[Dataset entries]
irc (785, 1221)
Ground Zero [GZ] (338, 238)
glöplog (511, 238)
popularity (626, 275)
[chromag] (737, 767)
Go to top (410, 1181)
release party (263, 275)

:: Task item ::
Set down all the data exactly as given.

:: Exercise output ::
irc (785, 1221)
Ground Zero [GZ] (338, 238)
glöplog (511, 238)
popularity (626, 275)
[chromag] (737, 767)
Go to top (410, 1181)
release party (263, 275)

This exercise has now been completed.